Source records:
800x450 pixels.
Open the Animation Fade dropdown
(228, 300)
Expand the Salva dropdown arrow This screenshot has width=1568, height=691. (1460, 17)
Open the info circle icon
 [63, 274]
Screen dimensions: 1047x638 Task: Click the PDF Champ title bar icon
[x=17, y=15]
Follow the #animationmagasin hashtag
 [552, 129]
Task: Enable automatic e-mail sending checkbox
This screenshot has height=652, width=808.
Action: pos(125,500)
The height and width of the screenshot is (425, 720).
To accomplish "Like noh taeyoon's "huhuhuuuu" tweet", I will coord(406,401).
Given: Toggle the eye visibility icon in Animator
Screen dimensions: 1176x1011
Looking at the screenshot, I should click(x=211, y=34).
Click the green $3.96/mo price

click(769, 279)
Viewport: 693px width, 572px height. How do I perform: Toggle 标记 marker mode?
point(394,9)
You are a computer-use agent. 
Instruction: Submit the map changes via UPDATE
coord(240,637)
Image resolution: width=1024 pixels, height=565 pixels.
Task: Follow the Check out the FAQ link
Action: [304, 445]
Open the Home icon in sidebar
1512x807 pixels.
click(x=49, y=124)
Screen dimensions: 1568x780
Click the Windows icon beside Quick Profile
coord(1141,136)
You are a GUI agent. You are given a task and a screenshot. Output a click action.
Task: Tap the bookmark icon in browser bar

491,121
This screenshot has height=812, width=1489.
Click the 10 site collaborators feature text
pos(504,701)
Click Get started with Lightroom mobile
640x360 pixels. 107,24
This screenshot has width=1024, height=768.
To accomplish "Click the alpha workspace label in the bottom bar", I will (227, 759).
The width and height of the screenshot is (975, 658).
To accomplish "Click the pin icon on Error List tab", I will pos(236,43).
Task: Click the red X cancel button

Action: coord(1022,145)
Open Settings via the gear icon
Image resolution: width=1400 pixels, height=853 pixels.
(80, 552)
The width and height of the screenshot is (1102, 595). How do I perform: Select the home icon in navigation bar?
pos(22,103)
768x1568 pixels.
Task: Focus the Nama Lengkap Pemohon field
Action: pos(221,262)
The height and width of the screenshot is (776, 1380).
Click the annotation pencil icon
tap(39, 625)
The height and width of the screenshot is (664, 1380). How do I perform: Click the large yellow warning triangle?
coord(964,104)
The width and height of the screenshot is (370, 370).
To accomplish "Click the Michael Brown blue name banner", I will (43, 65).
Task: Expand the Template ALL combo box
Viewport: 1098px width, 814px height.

Exercise goal:
Say how many lines in the records contain the word "agent". Nothing but the number is required.

Solution for this problem:
2